Some people say that they would rather have it out in the open straight away, lay all the cards on the table and if they don’t want to even try and get through it, then they aren’t worth your time. This will obviously stop them getting to know the other parts of your life, and miss out on the chance to form something that could be great! Because of that, others choose to get to know someone first, to create a connection and a safe space before bringing up what is very personal to them, in hope that once that person cares for you, that they would have more of an open mind.

My question is, if I have a mental illness , then that is me, why should I be open and tell people my deepest fears on day one, you wouldn’t expect that from someone else, but why should I feel I have to hide parts of me that make me who I am?! If I’m not good enough, and that’s in ANY relationship, then off you go!

Relationships can be both good and bad on your mental health, but it is widely seen that being alone, however scary and upsetting that may seem, is better than being in a toxic or damaging relationship.
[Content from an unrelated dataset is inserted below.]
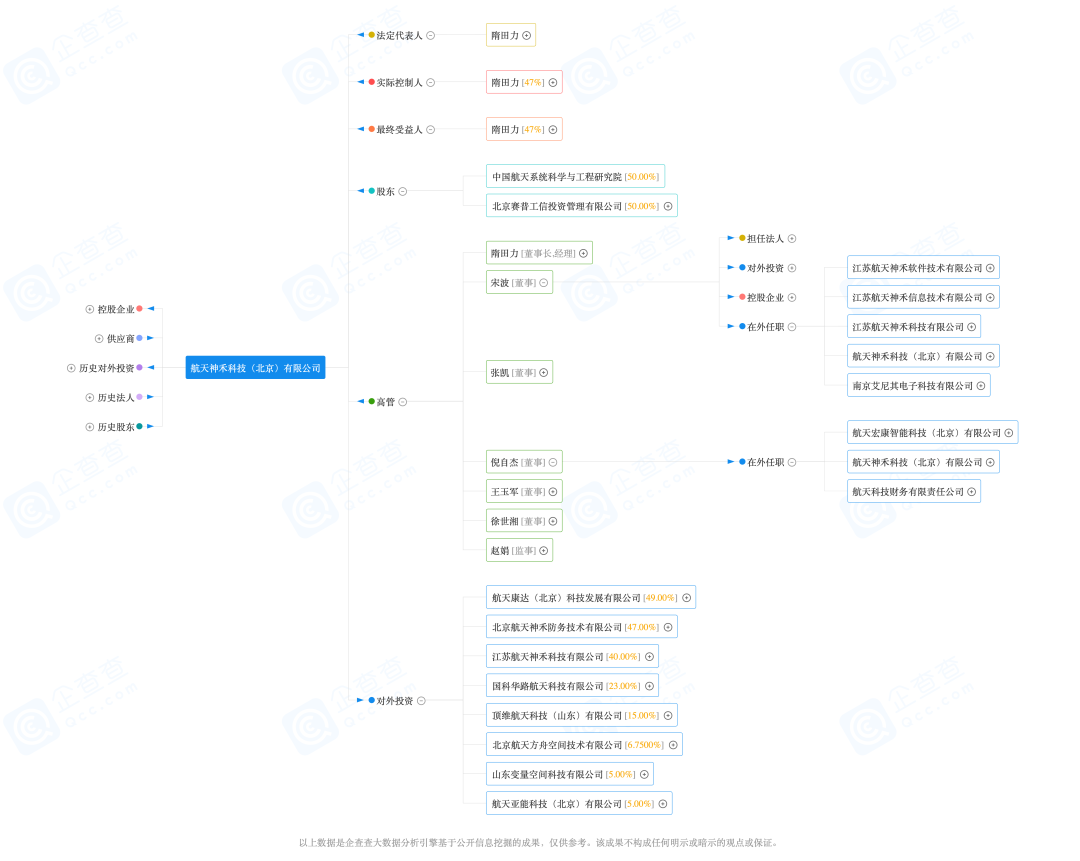Collapse 在外任职 under 倪自杰
This screenshot has width=1080, height=861.
(x=792, y=462)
No matter what your connection with the other person is, how long you’ve known them, how well they know you, the experiences they have been there for, if they are bad for your mental health then maybe you are better off out of that relationship.

Hi, I’m Becky! I studied Psychology and criminology in Bristol and I am the founder of #Strongertogether. I started the charity to help others who may be having a difficult time with mental illness and for those that help support them through the tough times. I have faced my own mental illness struggles within the last few years and want others to know it’s okay to not be okay and to reach out where you feel able. I want people to feel understood, supported and valued, because we all deserve that!